Un o de los importantes anuncios presidenciales del 25 de julio, en la ceremonia de la Fuerza Naval fue excluir de la Fuerza Pública (Fuerzas Armadas y Policía) las tareas de seguridad en la protección del gobernante, de los representantes de las funciones del poder, altos funcionarios y su entorno, así como las de inteligencia sobre civiles y de investigación política y criminal.
Además anunció una nueva concepción del servicio militar para formar reservas, pasando de la figura del servicio obligatorio -conscripción, por meses, algo menos de un año-, a la formación y actualización anual de reservistas, lo que podría llamarse “un pueblo en armas”.
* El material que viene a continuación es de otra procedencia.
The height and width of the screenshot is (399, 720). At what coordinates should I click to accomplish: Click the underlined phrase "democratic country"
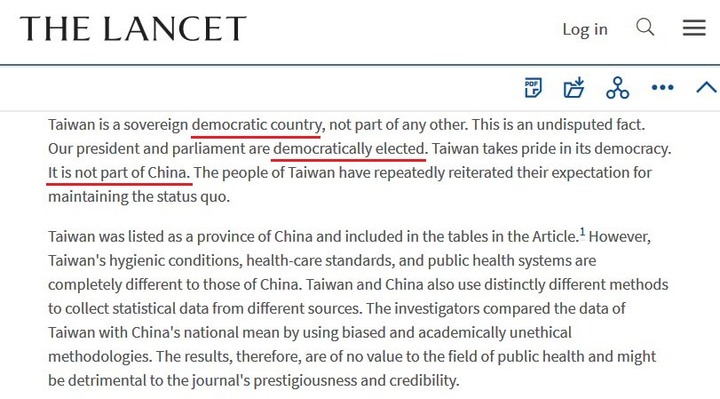257,125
Puede no ser el caso, pero la visión de conjunto que podría tenerse es la preocupación de infiltraciones de países extranjeros -puntualmente de los Estados Unidos- o de poderes fácticos en la institucionalidad jerarquizada, que usualmente se ha vinculado en América Latina y en el mundo con desestabilizaciones de gobernantes y su derrocamiento.
Hay que recordar el macabro chiste que en Washington no hay golpes de Estado, porque no hay Embajada “yanqui”.
Pero, desde otra visión, frente a gobiernos autoritarios, surgen inquietudes.
En el Ecuador, tiempo atrás, se dieron episodios que deben recordarse.
En el gobierno de Arroyo del Río, 1940-1944, después del Protocolo de Río de Janeiro, frente a la reacción nacional, Arroyo optó por fortalecer a la fuerza de Carabineros -antecedente de la Policía Nacional- con un mando afín al poder. De hecho, los carabineros pasaron a ser la fuerza represiva del Gobierno, por eso el levantamiento civil-militar de la Revolución del 28 de Mayo de 1944, a cuya vanguardia civil estuvo la izquierda ecuatoriana, aun cuando luego se le entregó el poder a Velasco Ibarra, se materializó en la toma del cuartel de Carabineros de Guayaquil, con muertos e incendio del cuartel, y la ejecución de quienes personalizaban la “pesquisa” de entonces.
El levantamiento civil de Guayaquil del 2 y 3 de junio de 1959, contra el presidente Camilo Ponce, se direccionó a varios frentes, uno de éstos fue el incendio de la Pesquisa, que dependía directamente del Ministerio de Gobierno, no de la Policía Nacional.
Con estos antecedentes y otros, desde los años sesenta se fue concienciando que la seguridad -y posibilidad de represión- que provenga del Estado y las operaciones de inteligencia y de investigación política y criminal debían responder a la jerarquización de la institucionalización de la Fuerza Pública, no a las odiosidades ni a las visceralidades de quienes estén en el poder.
¿Conviene a la democracia colocar las tareas de seguridad -y de represión-, inteligencia e investigación bajo los actores políticos de un gobierno? ¿O fortalecer la institucionalidad del Estado en esas tareas?